Beyond Extraction: Contextualising Tabular Data for Efficient Summarisation by Language Models

Uday Allu,Biddwan Ahmed,Vishesh Tripathi

2024-02-10

Abstract:The conventional use of the Retrieval-Augmented Generation (RAG) architecture has proven effective for retrieving information from diverse documents. However, challenges arise in handling complex table queries, especially within PDF documents containing intricate tabular structures.This research introduces an innovative approach to enhance the accuracy of complex table queries in RAG-based systems. Our methodology involves storing PDFs in the retrieval database and extracting tabular content separately. The extracted tables undergo a process of context enrichment, concatenating headers with corresponding values. To ensure a comprehensive understanding of the enriched data, we employ a fine-tuned version of the Llama-2-chat language model for summarisation within the RAG architecture. Furthermore, we augment the tabular data with contextual sense using the ChatGPT 3.5 API through a one-shot prompt. This enriched data is then fed into the retrieval database alongside other PDFs. Our approach aims to significantly improve the precision of complex table queries, offering a promising solution to a longstanding challenge in information retrieval.

Machine Learning,Computation and Language

What problem does this paper attempt to address?

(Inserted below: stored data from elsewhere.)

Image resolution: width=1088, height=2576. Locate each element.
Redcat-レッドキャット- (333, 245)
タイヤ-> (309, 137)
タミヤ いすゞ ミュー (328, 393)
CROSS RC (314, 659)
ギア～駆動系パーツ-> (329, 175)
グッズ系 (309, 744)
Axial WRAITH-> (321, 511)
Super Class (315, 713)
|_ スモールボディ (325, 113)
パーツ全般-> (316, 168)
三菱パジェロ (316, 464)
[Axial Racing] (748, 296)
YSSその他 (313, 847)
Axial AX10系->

The paper attempts to address the issue of insufficient accuracy in existing Retrieval-Augmented Generation (RAG) architectures when handling complex table queries in information retrieval. Specifically, while traditional RAG architectures excel in retrieving information from diverse documents, they face challenges when dealing with complex table structures in PDF documents. These issues include: 1. **Complexity of Table Data**: The table structures in PDF documents are often very complex, containing multiple layers of nesting and various formats, making it difficult for traditional text extraction methods to accurately parse these tables. 2. **Lack of Context Understanding**: Traditional RAG architectures primarily rely on text retrieval and lack context understanding of table contents, leading to lower accuracy when handling complex table queries. To address these issues, the paper proposes an innovative approach to enhance the RAG architecture's ability to handle complex table queries through the following steps: 1. **PDF Storage and Table Extraction**: Store PDF documents in the retrieval database and extract table contents separately. 2. **Context Enrichment**: Enrich the extracted table contents by concatenating headers with corresponding values to retain the contextual information within the tables. 3. **Integration of Language Models**: Use a fine-tuned Llama-2-chat language model to summarize the table contents and further enhance context understanding through the ChatGPT 3.5 API. 4. **Data Storage and Retrieval**: Store the enriched table data along with the original PDFs in the retrieval database to improve the accuracy of complex table queries. Through this series of methods, the paper aims to significantly improve the accuracy of RAG architectures in handling complex table queries, thereby addressing a long-standing challenge in the field of information retrieval.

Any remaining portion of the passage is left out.